This essay,
Brilliant Is In Your Ears,
is the companion piece to
Projector.
I am indebted to John Hunter and to Palmer Kelly who inspired this
conversation.
"Brilliant!" he said to me after listening intently to something I
wrote.
"Thank You" I said. "I got your acknowledgement, and I'd like you to
consider brilliant, good Sir, is really in your ears.".
A half minute, during which nothing was said, went by. Then, eyes
narrowing, puzzlement seeping into his tone of voice, he asked
"What the heck are you
talking about?".
What I seem to be doing ie what I accept responsibility for
in the matter, is flapping my fingers at a computer keyboard, then
uploading the resulting collection of characters to the internet which,
in turn, renders wiggly marks on your computer screen.

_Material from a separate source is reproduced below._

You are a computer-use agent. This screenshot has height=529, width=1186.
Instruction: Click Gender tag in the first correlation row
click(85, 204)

That's what I do, and that's all I do. I don't put value,
I don't put brilliant per se on the internet. It's the
generous listening you bring to this process in which any value, in
which any brilliant
shows up.
Any value, any brilliant in what I say (or write, as the case
may be)
shows up
wholly, completely, totally, and entirely in your
listening.
No kidding! It really does. This isn't some kind of false
modesty on my part. Nor is it being unwilling to accept
acknowledgement. If you say
Conversations For
Transformation
or something you read in them are (quote unquote) brilliant, I
say "brilliant" is in your ears.
If you say brilliant is somewhere out there in the world,
it would be an assessment on your part. In other words, you'd look
out there, see something, assess it as brilliant, then declare
it's brilliant. That's if brilliant is somewhere out there
in the world. The trouble is: it's not.
There's nothing intrinsically brilliant in the world. There's nothing
intrinsically brilliant in what I do. Rendering a collection of wiggly
marks on your computer screen is about as brilliant as the wiggly marks
earthworms render as they ess over a muddy patch in your
vegetable garden. Your assessment brilliant doesn't make
it brilliant. It's only an assessment it's brilliant.

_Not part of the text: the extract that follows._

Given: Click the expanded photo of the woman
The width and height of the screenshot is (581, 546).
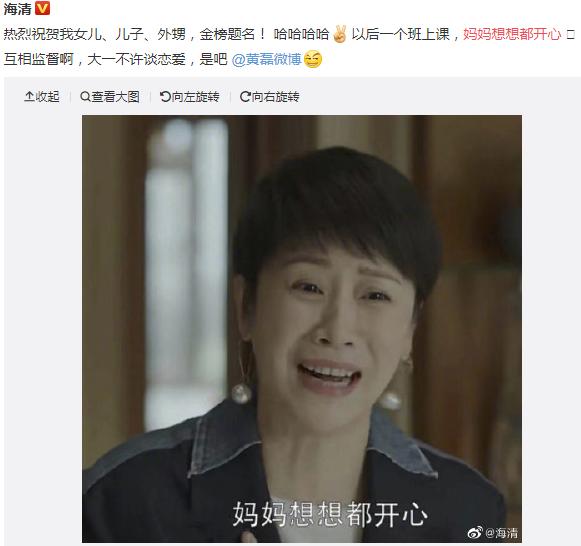Looking at the screenshot, I should (302, 329).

But here's the thing: in order for you to make the assessment
brilliant, you have to already have an idea of
brilliant against which you can make the assessment
brilliant. And this already idea of brilliant which you
already have, is where brilliant is. If there is brilliant, it's not
out there. It's prior to out there. It's even prior
to your assessment brilliant of what's out there.
It's in your already idea of brilliant. It's in your
listening. Simply put, brilliant is in your ears.